Using the information
**A)** Decide whether each statement below agrees with the passage on the crisis of the hierarchy, answering yes or no for each and quoting the exact words of the passage that settle it: (i) The passage states that the entire German Church is in apostasy. (ii) The passage states that Benedict has died. (iii) The passage attributes the claim about the Arian controversy to Athanasius.
**B)** Carry on the passage on the crisis of the hierarchy, starting after its last sentence.

Given text
.....
Crisis of the Hierarchy
According to St. John Cardinal Newman, in the Arian controversy, a majority of bishops (with exceptions like Athanasius) fell into heresy and the orthodox faith was preserved by the lay faithful. Our own situation may be approaching that of the catastrophic 4th century. Our magisterium is in crisis. The entire German Church is in apostasy and scattered bishops around the globe are primed to follow a path, called "synodality," off a cliff into heresy.
Where do we, who intend to be loyal to the real Magisterium, look for guidance? Certainly not to the confusing, volatile papacy of Francis! But we have burning, radiant lights to guide us.
Bright Lamps: John Paul and Benedict; Faithful Priests; Loyal Bishops/Cardinals
1. Legacy of John Paul and Benedict, as the authentic interpretation of the inspired Vatican Council, abides as a fresh, creative but loyal expression of our Tradition. It is, perhaps, fitting that Benedict remains alive, however quiet and reserved, as a sacramental reminder that his guidance abides with us.
.....
Data below
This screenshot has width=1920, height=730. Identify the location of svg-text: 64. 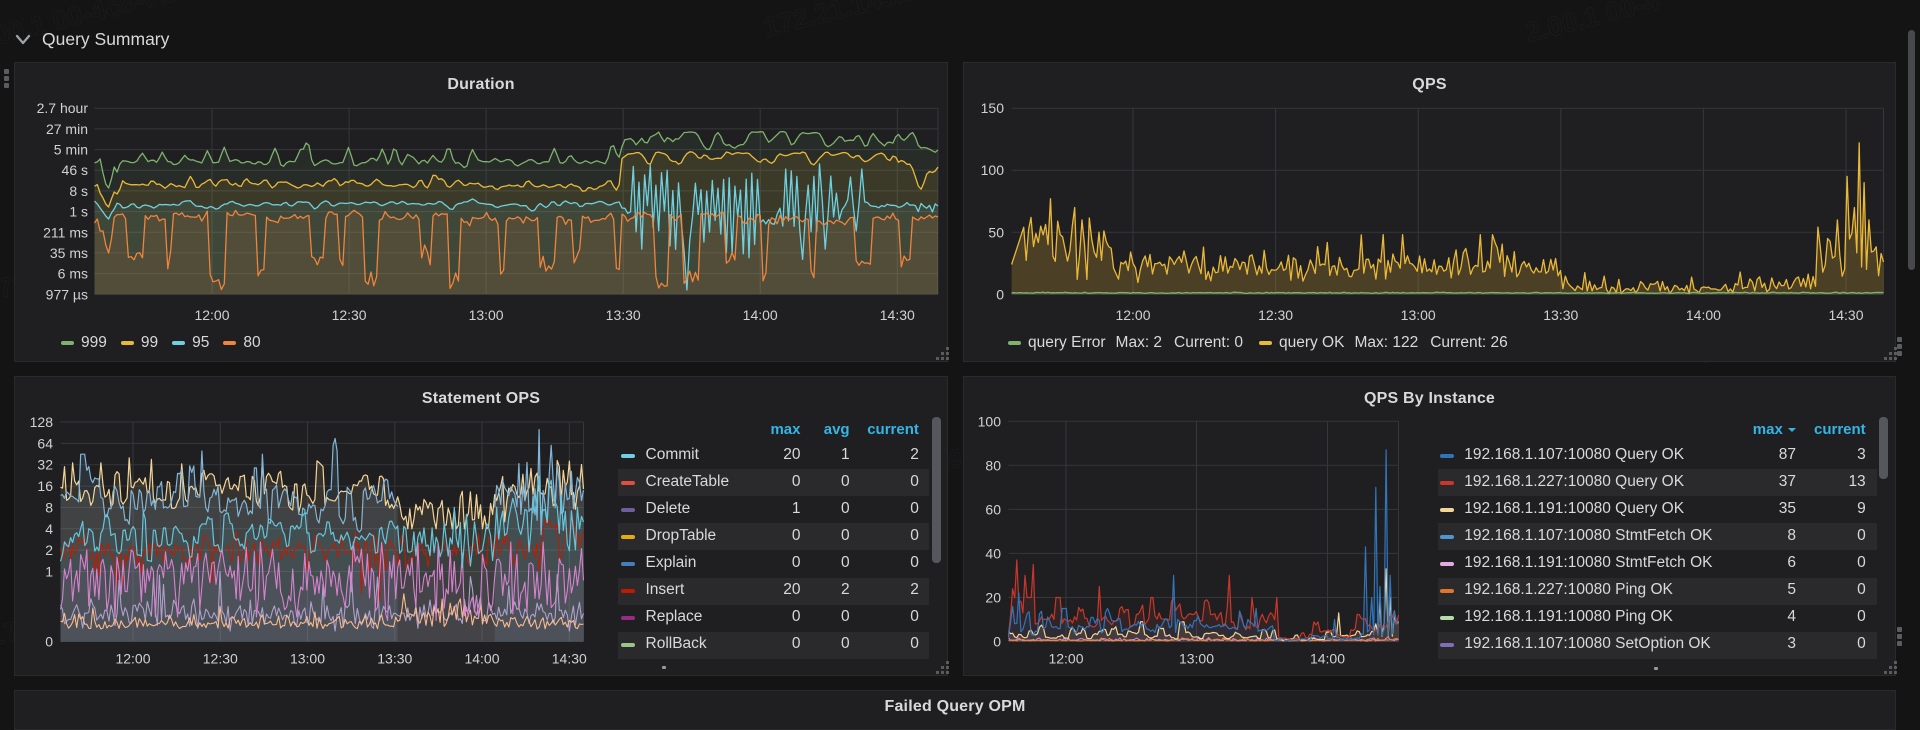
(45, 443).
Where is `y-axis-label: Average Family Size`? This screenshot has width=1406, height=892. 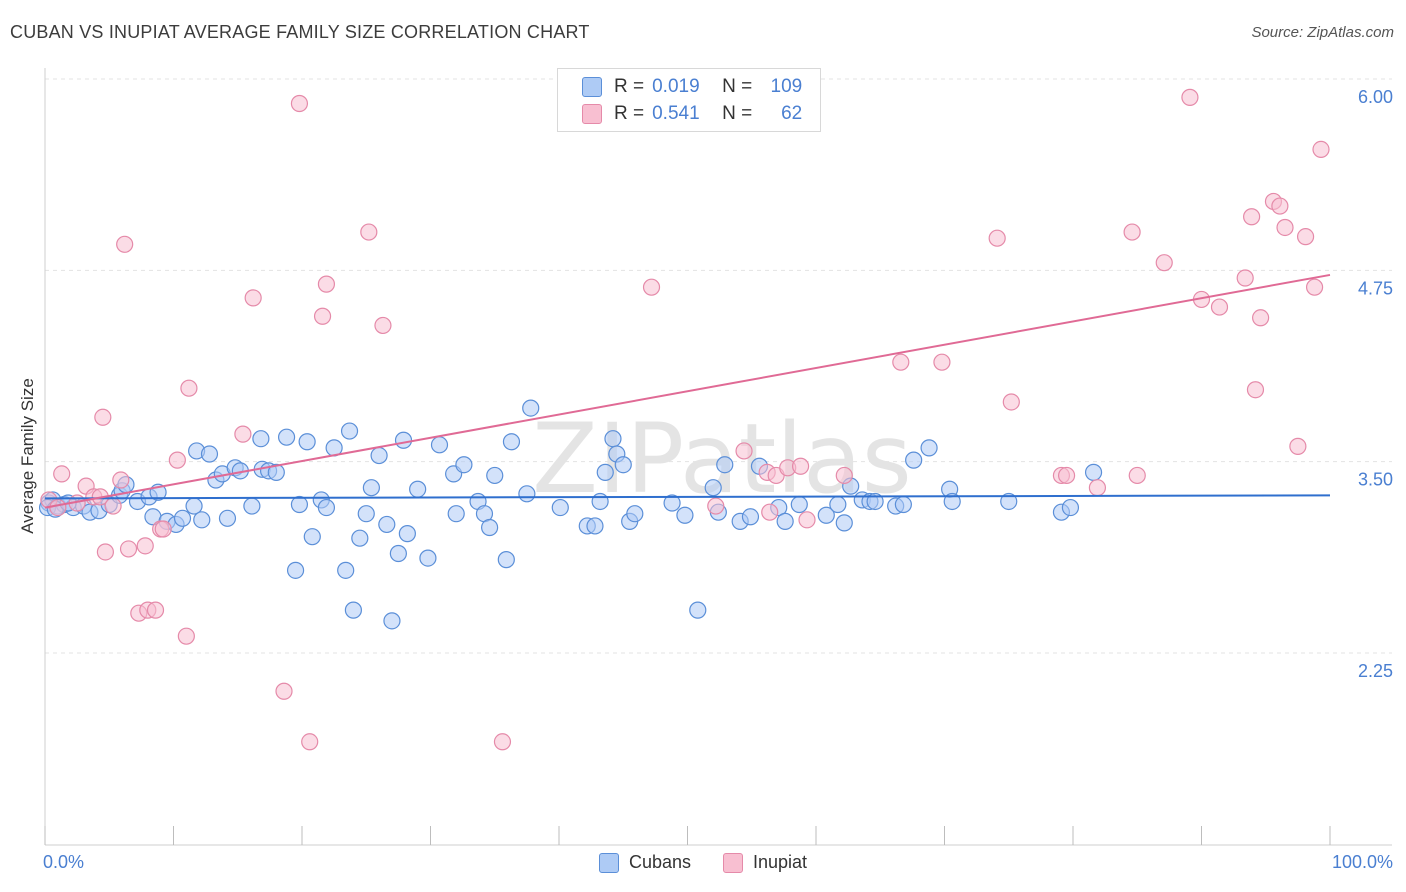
.....
Numbered answers
**A)**
(i) Yes: "The entire German Church is in apostasy"
(ii) No: "Benedict remains alive, however quiet and reserved"
(iii) No: "According to St. John Cardinal Newman, in the Arian controversy"

**B)**
2. Priests now in their fruitful years were formed by those two popes. Polls show younger priests becoming more conservative while the laity move in the opposite direction. We are blessed by many wise, humble priests serving us quietly in the trenches.
3. In the hierarchy we have clear, firm voices of Truth: Chaput, Mueller, Burke, Sarah. Beyond this small, prophetic remnant, the majority of bishops/priests remain loyal to our legacy but are muted and silent for a variety of mostly honorable reasons.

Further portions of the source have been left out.